If you want to keep the wider airport process under control, it can also help to read our guide on flight tracking. Security delays, gate changes and boarding timing make more sense when you stop treating them as separate topics.

Cabin baggage rules are not all the same
Many travellers talk about hand luggage as if there were one global standard. In practice, the airport security rule and the airline cabin rule overlap but are not identical. Security officers focus on safety and restricted items. Airlines focus on size, weight and what you are allowed to bring into the cabin under your fare type.
That is why a bag can pass screening and still become a problem at the gate. A compact suitcase that feels easy to carry may still exceed the permitted dimensions. A backpack full of cameras, chargers and a jacket may look manageable but tip over the airline weight threshold. Checking the airline policy before departure matters just as much as understanding security rules at the airport.
If your airport day includes children, pets or a transfer to the coast, try to think of security as part of the whole travel chain. The less friction you create at screening, the more margin you keep for boarding and ground transport afterwards.
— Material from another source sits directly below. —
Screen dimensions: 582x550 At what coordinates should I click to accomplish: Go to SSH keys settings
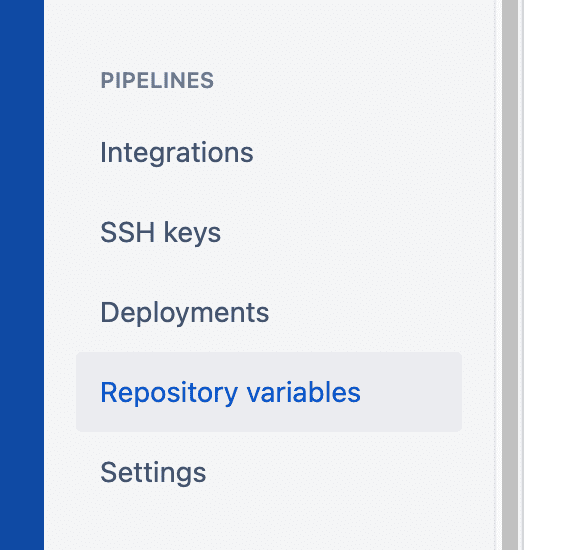(160, 233)
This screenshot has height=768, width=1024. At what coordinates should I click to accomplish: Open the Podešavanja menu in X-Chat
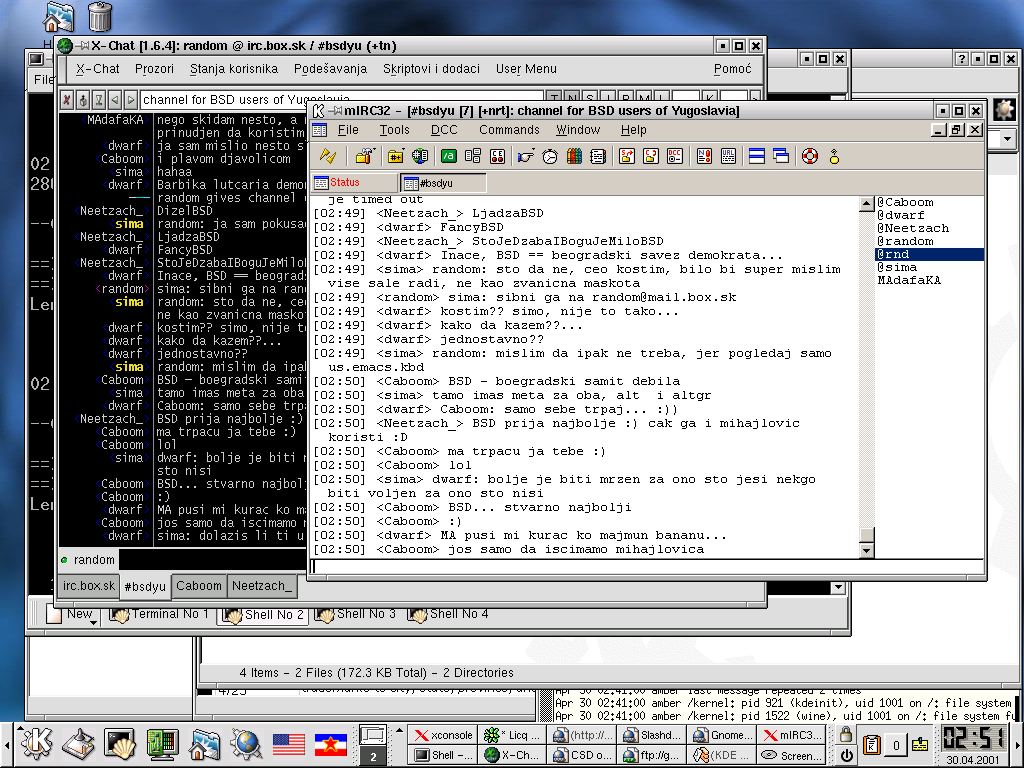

A simple preparation routine that actually helps
The best preparation is surprisingly unglamorous. Pack liquids together. Keep electronics accessible. Move documents, charger packs and medication into a part of the bag you can reach without unpacking everything. Empty jacket pockets before you enter the line, not when the tray is already moving away from you. If you are travelling with a family, decide in advance who carries the passports, who handles the liquids bag and who watches the children while trays pass through the scanner.
This kind of planning sounds small, but it changes the tone of the whole departure. It also matters if you are meeting a driver after landing on the return side of the journey or trying to stay on schedule for a pre-booked transfer from the airport. If you are continuing into the region after arrival, our popular routes and pricing page help you map the next step once the airport part is behind you.
In short, airport security in 2026 is still mostly predictable. The people who have the easiest time are not the most experienced travellers, but the ones who prepare their bags for inspection rather than for packing aesthetics.
Frequently Asked Questions
Did airport liquid restrictions change in 2026?
No. The common rule remains 100 ml per container, carried inside a transparent bag with a total limit of about one litre.
Can restricted hand luggage items go into checked baggage?
Some sharp or restricted cabin items may be allowed in checked baggage if airline and airport security rules permit it.
What is the usual cabin baggage weight limit?
Many airlines use limits around 8 kg, but the exact cabin baggage rule depends on the airline.
Do I have to remove shoes at airport security?
Shoes with thick soles, metal parts or items requested by security staff may need to be removed during screening.